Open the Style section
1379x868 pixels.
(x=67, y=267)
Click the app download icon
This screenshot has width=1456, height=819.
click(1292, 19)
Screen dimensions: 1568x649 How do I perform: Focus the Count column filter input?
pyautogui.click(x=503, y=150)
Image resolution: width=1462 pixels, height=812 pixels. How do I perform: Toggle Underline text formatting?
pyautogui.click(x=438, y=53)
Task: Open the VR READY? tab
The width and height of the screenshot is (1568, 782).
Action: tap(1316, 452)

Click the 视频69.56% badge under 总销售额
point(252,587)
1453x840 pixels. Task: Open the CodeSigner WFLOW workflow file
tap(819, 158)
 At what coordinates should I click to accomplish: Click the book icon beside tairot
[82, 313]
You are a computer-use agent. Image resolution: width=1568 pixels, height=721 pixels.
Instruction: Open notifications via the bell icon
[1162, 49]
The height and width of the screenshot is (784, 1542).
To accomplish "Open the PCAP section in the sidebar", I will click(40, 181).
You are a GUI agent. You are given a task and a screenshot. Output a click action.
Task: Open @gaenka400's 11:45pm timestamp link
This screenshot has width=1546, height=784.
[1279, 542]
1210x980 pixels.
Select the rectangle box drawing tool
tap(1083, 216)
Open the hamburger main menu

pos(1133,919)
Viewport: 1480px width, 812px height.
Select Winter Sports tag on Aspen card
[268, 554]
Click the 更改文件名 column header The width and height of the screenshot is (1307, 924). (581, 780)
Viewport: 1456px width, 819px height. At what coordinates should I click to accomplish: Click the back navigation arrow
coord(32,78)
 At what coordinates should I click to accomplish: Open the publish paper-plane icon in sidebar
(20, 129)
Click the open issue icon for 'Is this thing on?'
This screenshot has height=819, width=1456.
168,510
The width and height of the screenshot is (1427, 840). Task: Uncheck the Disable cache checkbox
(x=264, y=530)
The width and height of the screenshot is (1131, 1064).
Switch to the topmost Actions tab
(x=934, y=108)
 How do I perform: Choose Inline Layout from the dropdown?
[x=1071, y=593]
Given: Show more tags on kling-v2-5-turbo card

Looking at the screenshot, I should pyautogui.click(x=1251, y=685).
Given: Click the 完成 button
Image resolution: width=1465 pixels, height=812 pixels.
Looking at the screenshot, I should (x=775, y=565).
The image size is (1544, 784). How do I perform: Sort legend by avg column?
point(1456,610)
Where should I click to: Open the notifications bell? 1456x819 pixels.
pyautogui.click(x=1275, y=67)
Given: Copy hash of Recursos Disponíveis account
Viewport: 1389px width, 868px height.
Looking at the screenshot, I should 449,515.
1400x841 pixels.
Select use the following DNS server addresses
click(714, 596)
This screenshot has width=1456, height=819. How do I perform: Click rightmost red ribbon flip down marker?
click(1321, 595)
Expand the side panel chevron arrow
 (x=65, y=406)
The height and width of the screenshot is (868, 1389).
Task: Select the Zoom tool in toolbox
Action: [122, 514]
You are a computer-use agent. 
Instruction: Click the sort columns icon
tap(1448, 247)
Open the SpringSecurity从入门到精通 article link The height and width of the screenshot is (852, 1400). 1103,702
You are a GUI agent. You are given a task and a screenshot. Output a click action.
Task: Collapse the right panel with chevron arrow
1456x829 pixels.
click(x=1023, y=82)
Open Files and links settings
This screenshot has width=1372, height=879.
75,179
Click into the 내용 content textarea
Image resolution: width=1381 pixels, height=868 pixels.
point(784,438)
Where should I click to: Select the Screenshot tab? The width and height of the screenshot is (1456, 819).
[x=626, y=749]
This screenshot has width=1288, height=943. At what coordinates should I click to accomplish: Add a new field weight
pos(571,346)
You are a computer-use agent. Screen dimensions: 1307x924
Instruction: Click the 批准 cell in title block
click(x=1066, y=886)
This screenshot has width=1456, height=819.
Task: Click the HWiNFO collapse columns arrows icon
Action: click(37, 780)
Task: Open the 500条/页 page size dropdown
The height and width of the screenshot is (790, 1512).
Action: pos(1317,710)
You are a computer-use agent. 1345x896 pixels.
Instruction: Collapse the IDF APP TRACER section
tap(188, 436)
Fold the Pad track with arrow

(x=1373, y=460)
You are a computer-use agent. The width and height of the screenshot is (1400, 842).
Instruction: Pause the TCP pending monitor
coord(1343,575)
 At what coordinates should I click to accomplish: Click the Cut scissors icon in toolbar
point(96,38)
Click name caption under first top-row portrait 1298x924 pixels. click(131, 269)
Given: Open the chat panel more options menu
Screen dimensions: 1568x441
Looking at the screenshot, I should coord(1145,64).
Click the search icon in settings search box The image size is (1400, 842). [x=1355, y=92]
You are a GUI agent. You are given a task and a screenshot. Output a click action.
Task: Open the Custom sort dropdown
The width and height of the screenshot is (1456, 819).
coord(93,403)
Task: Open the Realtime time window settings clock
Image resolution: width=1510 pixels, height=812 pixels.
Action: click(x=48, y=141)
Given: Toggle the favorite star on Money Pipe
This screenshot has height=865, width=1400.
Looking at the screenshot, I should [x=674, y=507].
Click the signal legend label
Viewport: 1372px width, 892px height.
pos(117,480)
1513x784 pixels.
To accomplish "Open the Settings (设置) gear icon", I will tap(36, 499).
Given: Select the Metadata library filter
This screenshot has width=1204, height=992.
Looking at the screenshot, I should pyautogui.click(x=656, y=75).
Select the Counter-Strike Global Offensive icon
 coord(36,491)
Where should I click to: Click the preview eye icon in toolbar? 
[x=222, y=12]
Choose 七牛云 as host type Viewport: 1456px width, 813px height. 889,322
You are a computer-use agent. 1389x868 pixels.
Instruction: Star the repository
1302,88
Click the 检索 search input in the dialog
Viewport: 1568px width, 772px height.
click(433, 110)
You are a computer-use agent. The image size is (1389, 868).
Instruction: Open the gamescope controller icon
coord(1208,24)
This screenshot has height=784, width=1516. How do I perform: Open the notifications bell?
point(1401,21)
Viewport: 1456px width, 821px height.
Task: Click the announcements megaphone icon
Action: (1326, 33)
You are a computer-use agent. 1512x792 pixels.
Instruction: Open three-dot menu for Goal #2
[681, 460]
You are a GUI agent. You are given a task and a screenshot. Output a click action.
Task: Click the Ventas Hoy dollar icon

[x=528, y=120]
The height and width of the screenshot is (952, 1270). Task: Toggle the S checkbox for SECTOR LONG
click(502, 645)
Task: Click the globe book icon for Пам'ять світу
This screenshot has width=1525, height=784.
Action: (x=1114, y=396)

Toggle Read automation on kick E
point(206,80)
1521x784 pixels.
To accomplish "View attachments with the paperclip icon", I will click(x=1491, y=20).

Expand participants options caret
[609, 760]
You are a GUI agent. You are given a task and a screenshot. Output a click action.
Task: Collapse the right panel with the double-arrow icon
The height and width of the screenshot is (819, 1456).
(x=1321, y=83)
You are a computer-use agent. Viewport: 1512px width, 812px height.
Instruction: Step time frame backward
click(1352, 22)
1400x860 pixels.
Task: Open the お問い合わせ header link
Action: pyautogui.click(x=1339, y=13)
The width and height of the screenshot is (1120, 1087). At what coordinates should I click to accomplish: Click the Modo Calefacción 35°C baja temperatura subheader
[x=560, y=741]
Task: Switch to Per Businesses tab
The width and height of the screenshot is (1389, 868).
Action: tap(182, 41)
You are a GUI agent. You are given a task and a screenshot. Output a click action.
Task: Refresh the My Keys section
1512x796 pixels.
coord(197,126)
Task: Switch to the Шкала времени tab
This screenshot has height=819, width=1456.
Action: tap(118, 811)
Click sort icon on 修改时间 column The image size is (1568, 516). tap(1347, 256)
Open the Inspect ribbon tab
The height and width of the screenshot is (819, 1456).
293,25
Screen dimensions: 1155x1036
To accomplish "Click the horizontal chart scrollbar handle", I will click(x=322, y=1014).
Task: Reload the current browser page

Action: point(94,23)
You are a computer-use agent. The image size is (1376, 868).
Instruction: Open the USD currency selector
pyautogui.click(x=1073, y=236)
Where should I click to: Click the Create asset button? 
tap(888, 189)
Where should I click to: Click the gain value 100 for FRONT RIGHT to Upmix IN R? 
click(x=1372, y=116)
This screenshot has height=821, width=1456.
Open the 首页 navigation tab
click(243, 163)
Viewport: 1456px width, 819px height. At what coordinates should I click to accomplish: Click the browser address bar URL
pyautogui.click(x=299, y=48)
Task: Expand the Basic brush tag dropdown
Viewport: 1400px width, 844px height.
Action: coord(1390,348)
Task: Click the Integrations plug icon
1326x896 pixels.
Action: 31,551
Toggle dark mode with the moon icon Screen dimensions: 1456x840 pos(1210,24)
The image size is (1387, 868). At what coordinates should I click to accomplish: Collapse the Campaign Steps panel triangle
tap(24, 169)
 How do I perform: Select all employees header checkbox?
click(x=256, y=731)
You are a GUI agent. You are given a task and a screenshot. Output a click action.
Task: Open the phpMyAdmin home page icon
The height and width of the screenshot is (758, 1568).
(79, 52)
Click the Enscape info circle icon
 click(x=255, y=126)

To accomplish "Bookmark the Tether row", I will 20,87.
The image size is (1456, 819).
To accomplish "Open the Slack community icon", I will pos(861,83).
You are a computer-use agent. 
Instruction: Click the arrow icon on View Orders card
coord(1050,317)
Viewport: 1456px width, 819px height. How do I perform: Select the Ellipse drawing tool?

===

Requirement:
Could you write out, exactly as they stand, only the lines above that begin at the line with "Where should I click to: Select" and stop after the line with "Task: Open the Custom sort dropdown"?

Solution for this task:
Where should I click to: Select the Screenshot tab? The width and height of the screenshot is (1456, 819).
[x=626, y=749]
This screenshot has width=1288, height=943. At what coordinates should I click to accomplish: Add a new field weight
pos(571,346)
You are a computer-use agent. Screen dimensions: 1307x924
Instruction: Click the 批准 cell in title block
click(x=1066, y=886)
This screenshot has width=1456, height=819.
Task: Click the HWiNFO collapse columns arrows icon
Action: click(37, 780)
Task: Open the 500条/页 page size dropdown
The height and width of the screenshot is (790, 1512).
Action: pos(1317,710)
You are a computer-use agent. 1345x896 pixels.
Instruction: Collapse the IDF APP TRACER section
tap(188, 436)
Fold the Pad track with arrow

(x=1373, y=460)
You are a computer-use agent. The width and height of the screenshot is (1400, 842).
Instruction: Pause the TCP pending monitor
coord(1343,575)
 At what coordinates should I click to accomplish: Click the Cut scissors icon in toolbar
point(96,38)
Click name caption under first top-row portrait 1298x924 pixels. click(131, 269)
Given: Open the chat panel more options menu
Screen dimensions: 1568x441
Looking at the screenshot, I should coord(1145,64).
Click the search icon in settings search box The image size is (1400, 842). [x=1355, y=92]
You are a GUI agent. You are given a task and a screenshot. Output a click action.
Task: Open the Custom sort dropdown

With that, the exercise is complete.